Dataset excerpts |
[Begin]

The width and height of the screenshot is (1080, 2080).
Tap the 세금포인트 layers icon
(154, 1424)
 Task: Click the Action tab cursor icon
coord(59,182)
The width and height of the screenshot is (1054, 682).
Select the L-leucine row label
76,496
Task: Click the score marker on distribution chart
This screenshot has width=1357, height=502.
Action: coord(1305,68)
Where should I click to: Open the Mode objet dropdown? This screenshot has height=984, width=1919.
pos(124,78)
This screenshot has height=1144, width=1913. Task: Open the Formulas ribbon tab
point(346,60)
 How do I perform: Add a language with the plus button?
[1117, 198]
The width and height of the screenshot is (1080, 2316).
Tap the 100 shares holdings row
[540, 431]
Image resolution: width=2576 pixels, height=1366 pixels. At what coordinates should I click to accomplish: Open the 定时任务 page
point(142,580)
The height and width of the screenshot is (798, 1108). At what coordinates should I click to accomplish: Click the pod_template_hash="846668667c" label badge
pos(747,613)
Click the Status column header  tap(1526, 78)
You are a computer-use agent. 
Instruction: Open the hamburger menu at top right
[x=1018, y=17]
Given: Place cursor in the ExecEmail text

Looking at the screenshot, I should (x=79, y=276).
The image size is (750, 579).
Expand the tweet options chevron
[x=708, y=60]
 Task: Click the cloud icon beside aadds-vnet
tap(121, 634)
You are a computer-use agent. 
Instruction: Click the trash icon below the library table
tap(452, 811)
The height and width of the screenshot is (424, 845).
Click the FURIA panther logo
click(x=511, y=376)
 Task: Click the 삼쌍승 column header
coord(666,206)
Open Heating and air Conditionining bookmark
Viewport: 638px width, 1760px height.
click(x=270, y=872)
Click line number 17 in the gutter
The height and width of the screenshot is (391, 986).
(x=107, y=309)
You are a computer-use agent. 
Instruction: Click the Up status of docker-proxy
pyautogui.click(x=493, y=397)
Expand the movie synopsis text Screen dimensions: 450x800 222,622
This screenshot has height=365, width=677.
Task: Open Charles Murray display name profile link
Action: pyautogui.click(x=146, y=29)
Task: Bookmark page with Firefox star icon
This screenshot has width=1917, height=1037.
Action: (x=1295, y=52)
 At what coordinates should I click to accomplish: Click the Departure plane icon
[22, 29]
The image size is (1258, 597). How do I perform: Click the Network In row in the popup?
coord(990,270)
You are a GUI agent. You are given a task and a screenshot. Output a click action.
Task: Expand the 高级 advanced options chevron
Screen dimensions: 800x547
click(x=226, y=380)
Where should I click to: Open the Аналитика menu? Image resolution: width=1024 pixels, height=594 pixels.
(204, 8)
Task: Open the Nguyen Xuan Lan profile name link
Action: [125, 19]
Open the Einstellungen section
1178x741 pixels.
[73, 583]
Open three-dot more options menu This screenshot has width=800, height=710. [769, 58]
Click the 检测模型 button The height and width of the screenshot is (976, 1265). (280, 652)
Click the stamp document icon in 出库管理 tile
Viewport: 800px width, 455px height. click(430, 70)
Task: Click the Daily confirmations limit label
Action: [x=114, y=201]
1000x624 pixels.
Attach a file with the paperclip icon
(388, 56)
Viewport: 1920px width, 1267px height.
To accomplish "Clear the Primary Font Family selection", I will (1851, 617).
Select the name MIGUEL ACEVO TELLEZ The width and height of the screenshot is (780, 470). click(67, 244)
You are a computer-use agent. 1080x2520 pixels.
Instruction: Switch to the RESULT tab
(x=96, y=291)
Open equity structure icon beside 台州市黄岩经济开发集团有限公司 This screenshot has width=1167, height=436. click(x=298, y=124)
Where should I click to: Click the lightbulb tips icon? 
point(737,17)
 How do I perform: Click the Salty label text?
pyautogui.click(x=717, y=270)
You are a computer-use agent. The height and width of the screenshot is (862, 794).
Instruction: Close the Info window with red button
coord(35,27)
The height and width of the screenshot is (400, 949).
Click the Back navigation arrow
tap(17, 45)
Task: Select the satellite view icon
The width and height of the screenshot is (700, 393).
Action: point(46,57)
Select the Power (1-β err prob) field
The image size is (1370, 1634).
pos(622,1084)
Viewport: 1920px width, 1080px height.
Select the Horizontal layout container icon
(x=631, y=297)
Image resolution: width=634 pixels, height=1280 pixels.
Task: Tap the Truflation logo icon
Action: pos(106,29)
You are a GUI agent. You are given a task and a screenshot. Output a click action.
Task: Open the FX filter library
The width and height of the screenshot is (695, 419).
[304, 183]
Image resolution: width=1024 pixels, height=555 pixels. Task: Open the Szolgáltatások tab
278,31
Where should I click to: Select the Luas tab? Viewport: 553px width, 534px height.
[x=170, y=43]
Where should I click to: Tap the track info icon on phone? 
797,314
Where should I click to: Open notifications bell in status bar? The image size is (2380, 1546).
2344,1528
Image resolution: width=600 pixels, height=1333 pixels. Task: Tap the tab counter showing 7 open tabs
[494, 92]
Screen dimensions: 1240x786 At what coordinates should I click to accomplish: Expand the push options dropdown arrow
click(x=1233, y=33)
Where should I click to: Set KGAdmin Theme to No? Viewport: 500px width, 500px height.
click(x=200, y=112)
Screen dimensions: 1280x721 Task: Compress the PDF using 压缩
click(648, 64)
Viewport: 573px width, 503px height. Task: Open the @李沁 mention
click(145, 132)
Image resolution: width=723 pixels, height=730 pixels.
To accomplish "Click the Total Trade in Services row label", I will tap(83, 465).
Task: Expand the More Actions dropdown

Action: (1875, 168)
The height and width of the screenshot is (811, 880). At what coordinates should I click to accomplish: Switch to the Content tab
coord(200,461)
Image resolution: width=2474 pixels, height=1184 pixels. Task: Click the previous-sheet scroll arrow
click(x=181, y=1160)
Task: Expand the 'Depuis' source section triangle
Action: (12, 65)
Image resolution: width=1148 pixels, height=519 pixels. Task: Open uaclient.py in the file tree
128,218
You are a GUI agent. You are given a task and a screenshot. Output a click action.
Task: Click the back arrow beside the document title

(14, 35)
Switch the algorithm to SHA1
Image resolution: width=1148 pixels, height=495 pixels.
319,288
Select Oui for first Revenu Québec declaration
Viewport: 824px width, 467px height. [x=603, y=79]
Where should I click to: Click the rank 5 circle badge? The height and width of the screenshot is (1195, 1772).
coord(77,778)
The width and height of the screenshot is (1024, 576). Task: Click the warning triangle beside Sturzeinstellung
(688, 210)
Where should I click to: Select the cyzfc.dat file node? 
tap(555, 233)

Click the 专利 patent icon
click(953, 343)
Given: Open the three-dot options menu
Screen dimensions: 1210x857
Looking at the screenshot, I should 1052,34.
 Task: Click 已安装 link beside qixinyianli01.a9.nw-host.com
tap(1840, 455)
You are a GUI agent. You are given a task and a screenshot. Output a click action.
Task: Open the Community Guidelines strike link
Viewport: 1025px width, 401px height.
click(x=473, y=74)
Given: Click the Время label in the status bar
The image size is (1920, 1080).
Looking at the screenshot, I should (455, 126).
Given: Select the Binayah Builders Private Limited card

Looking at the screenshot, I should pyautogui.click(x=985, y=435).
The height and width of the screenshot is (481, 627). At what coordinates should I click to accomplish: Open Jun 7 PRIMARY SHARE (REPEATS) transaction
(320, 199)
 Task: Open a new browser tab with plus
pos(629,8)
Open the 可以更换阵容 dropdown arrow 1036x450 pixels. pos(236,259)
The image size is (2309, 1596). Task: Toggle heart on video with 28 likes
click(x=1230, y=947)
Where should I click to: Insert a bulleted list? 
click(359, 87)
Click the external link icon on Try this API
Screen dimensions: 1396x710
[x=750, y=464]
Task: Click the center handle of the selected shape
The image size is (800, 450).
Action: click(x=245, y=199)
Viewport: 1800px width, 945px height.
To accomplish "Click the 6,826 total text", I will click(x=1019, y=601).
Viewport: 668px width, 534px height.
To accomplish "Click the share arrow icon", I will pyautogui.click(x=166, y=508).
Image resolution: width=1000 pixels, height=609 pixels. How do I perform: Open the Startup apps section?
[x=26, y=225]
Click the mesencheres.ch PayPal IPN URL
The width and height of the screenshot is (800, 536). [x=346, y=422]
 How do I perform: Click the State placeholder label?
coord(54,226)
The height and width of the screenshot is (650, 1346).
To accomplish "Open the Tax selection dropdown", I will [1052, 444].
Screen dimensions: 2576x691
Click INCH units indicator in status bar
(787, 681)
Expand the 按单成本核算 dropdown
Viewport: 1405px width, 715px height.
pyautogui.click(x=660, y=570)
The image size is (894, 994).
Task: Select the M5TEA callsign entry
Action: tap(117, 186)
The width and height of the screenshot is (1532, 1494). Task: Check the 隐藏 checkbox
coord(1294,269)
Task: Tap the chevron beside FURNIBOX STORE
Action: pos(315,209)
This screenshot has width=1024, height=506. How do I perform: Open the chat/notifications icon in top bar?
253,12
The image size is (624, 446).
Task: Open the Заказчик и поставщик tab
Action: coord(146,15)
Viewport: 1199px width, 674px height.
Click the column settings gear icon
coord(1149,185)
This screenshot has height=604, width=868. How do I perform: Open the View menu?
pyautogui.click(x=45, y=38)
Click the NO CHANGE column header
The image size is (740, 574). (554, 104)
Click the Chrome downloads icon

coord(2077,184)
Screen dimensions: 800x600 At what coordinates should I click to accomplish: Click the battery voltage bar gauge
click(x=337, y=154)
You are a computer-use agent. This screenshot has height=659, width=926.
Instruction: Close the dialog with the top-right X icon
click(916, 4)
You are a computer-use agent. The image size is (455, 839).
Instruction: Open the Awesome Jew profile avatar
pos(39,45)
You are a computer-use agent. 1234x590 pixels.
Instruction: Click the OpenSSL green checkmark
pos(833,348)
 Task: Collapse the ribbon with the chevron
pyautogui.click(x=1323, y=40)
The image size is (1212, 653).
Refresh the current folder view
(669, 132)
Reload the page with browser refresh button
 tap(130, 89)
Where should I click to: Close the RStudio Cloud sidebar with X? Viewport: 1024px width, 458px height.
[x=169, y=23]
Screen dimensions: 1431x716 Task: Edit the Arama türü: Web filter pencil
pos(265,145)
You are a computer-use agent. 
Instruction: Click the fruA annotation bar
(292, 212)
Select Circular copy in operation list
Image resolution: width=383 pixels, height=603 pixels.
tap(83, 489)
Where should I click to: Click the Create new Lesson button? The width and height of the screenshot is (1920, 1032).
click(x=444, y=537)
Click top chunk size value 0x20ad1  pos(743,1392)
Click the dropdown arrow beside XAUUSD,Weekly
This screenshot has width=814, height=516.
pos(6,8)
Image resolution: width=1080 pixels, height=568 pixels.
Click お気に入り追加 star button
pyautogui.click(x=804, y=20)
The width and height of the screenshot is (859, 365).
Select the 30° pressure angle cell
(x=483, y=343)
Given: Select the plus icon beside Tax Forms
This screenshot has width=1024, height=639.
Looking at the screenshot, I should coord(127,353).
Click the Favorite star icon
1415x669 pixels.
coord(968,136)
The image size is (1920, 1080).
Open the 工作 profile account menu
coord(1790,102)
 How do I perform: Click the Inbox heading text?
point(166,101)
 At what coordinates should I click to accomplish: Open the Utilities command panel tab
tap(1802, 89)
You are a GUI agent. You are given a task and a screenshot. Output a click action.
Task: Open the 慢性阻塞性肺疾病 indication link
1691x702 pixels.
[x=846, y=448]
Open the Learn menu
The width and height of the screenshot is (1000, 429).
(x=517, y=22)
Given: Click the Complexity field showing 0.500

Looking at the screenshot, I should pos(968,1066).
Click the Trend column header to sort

[End]

What you should do | Return the items above word for word, starting at the line that contains "Where should I click to: Select the cyzfc.dat" and stopping after the line that contains "tap(1840, 455)".

Reply to the exercise |
Where should I click to: Select the cyzfc.dat file node? 
tap(555, 233)

Click the 专利 patent icon
click(953, 343)
Given: Open the three-dot options menu
Screen dimensions: 1210x857
Looking at the screenshot, I should 1052,34.
 Task: Click 已安装 link beside qixinyianli01.a9.nw-host.com
tap(1840, 455)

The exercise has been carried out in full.